Mega Man 11 was released worldwide for Nintendo Switch, PlayStation 4, Windows, and Xbox One on October 2, 2018, except in Japan where it was released two days later. An alternate soundtrack in the form of a DLC add-on for the game was made freely available to those who pre-ordered the game. A Mega Man Amiibo was released alongside the game for the Switch version. A demo featuring Block Man's stage was released on the Nintendo Switch on September 6, 2018, and on the Xbox One and PlayStation 4 the following day. A version for Amazon Luna was made available on September 9, 2021.

==Reception==

Mega Man 11 received "generally favorable" reviews from critics, according to review aggregator website Metacritic.

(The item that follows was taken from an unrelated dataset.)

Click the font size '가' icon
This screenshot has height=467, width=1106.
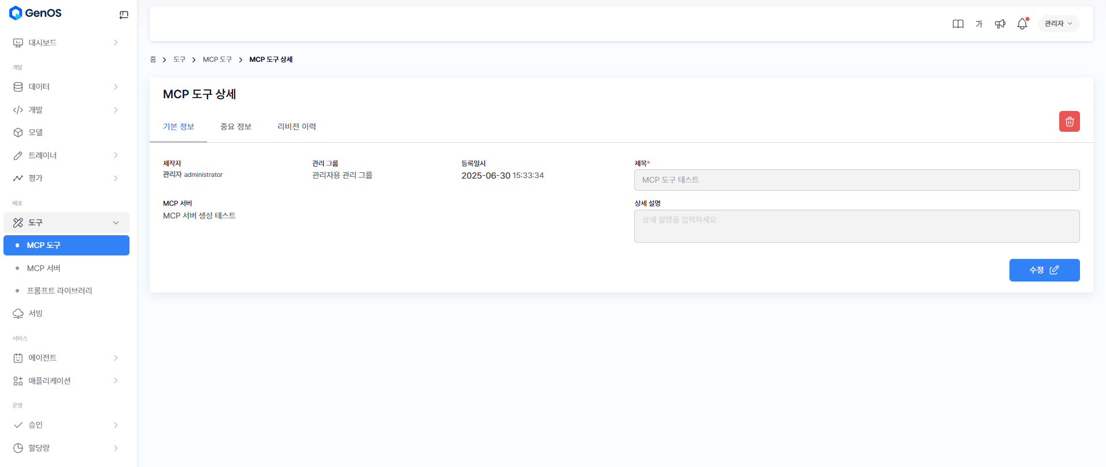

IGN gave it a 7.5/10 rating, saying, "It's not revolutionary, but Mega Man 11 feels almost like a classic Mega Man game, and is a good foundation for the next 10 games" while GameSpot gave it a 7/10 rating praising the game for its "great sub-bosses and intense robot master fights[,] some new stage gimmicks [being] a lot of fun and endearing personality of the series com[ing] through in the visual and character design", while criticizing the stages for being "far too long and hav[ing] some questionable elements[,] the difficulty spikes throughout levels lead[ing] to frustrating setbacks [and] the Double Gear System never seem[ing] quite as useful as you want it to be". Nintendo Life gave it a 9/10 rating, writing that "Mega Man 11 is an excellent resurgence for the Blue Bomber, imbuing the tried-and-true classic gameplay with modern touches and new ideas that expand on existing concepts in interesting ways."

Aggregate scores
| Aggregator | Score |
|---|---|
| Metacritic | (PS4) 82/100 (NS) 80/100 (XONE) 77/100 (PC) 79/100 |
| OpenCritic | 75% recommend |

Review scores
| Publication | Score |
|---|---|
| Destructoid | 8.5/10 |
| Electronic Gaming Monthly | 9/10 |
| Famitsu | 8/10, 8/10, 9/10, 9/10 |
| Game Informer | 8.75/10 |
| GameRevolution | 4.5/5 |
| GameSpot | 7/10 |
| IGN | 7.5/10 |
| Nintendo Life | 9/10 |

===Sales===
During its first week on sale in Japan, the physical Nintendo Switch version of Mega Man 11 sold 14,650 copies, while the physical PlayStation 4 version sold 12,052 copies. As of February 2019, the game sold 870,000 copies worldwide, As of September 2019, the game sold 1.3 million copies worldwide. Capcom confirmed in September 30, 2022 that it had sold over 1.6 million copies, becoming the highest selling game in the Mega Man franchise. As of September 2023, the game sold 1.8 million copies worldwide. As of February 2025, the game has sold 2 million copies worldwide, making it the best-selling entry in the franchise. As of 2026, the game has sold 2.3 million copies

===Accolades===
The game was nominated for "Best Action Game" at The Game Awards 2018, for "Original Light Mix Score, Franchise" at the National Academy of Video Game Trade Reviewers Awards, and for the G.A.N.G. / MAGFEST People's Choice Award at the 2019 G.A.N.G. Awards.